The data I have look more or less like this:

data1 <- data.frame(col=c("Peter i.n.","Victor Today Morgan","Obelix","One More"))
data2 <- data.frame(num=c(123,434,545,11,22),col=c("Victor Today","Obelix Mobelix is.",
                    "Peter Asterix i.n.","Also","Here"))

I would like to match names across the two dataframes and get the column num into data1.

Desired outcome:

                   col  num
 1          Peter i.n.  545
 2 Victor Today Morgan  123
 3              Obelix  434 

I have tried this, but doesn't work as expected.

filter <- sapply(as.character(data1$col), function(x) any(grepl(x,as.character(data2$col))))
data1$num <- data2[filter,]
Maximilian
  • 4,177
  • 7
  • 46
  • 85
  • 1
    In data2, the number on Peter's row is 545, but in your desired outcome Peter has a number of 123. Is this correct? – James Trimble May 30 '14 at 11:12
  • 2
    What is your criteria for matching the 'col' columns? Some sort of fuzzy match, or containing the same words, or what? – Michael Lawrence May 30 '14 at 11:13
  • just match the first name `(Peter,Victor,Obelix)` and get the corresponding `num` value of each from `data2` to `data1` – Maximilian May 30 '14 at 11:20
  • @James. I'm sorry!Now corrected. The name `Peter Asterix...` from data2 corresponds with number `545`(third row) so that should match with `Peter i.n.` from `data1`. – Maximilian May 30 '14 at 11:23
  • @Michael.
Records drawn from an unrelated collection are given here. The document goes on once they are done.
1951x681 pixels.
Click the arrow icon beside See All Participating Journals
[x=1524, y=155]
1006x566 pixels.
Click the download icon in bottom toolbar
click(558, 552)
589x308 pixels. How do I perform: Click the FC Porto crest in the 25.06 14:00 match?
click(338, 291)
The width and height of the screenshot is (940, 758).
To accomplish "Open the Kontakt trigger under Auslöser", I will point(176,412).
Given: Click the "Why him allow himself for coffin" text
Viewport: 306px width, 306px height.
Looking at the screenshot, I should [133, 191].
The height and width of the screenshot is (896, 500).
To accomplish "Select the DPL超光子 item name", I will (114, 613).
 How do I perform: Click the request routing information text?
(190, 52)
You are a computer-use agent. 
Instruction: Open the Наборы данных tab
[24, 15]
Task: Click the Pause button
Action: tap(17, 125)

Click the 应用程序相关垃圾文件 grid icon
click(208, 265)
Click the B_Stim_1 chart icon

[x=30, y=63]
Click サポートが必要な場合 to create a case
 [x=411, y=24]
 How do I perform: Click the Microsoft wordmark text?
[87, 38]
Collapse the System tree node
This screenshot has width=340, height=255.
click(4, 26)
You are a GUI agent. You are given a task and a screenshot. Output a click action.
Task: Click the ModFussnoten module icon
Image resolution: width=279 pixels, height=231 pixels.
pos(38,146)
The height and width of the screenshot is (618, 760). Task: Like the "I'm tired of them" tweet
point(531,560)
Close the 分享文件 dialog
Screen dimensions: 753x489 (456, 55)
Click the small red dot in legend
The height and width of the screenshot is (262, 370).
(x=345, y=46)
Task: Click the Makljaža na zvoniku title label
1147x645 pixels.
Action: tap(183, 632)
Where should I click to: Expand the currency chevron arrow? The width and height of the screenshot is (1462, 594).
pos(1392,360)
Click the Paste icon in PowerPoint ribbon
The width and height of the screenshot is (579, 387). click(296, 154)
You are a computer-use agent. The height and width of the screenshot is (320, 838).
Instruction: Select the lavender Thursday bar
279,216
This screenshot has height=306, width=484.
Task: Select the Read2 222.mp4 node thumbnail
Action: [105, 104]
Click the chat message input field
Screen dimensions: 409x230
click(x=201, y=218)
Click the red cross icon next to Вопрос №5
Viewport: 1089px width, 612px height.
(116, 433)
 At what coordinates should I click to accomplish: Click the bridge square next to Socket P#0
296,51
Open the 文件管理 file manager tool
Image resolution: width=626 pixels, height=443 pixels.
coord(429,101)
I think matching the first word would suffice. – Maximilian May 30 '14 at 11:33
  • 1
    You could potentially do it your way, but you"ll get the col names of `data2` instead of `data1`. Something like `data2[as.logical(sapply(gsub(" .*", "", as.character(data2$col)), function(x) any(grepl(x,as.character(data1$col))))),]` – David Arenburg May 30 '14 at 12:20
  • This solution is good too since I would not mind which columun of `data1` or `data2` is taken, I just need the correposing column `num`. Thanks! – Maximilian May 30 '14 at 12:47
  • I'll post it as an alternative answer then – David Arenburg May 30 '14 at 13:18

2 Answers2

2
firstName <- function(x) sub(" .*", "", x)
data1$num <- data2$num[match(firstName(data1$col), firstName(data2$col))]
data1[!is.na(data1$num),]
Michael Lawrence
  • 1,031
  • 5
  • 6
  • I also played around with `match`: like this: `data1$num <- data2$num[match(data1$col, data2$col)]` ,but obviously the `sub` part was missing here!Thank you. – Maximilian May 30 '14 at 11:52
2

If you don't mind which col names you wan to see (data1 or data2), you could utilizes your own solution by:

data2[as.logical(sapply(gsub(" .*", "", as.character(data2$col)), function(x) any(grepl(x, as.character(data1$col))))), ]

##   num                col
## 1 123       Victor Today
## 2 434 Obelix Mobelix is.
## 3 545 Peter Asterix i.n.

This will match the first word in data2$col to data1$col and retrieve the correct entries out of data2

David Arenburg
  • 91,361
  • 17
  • 137
  • 196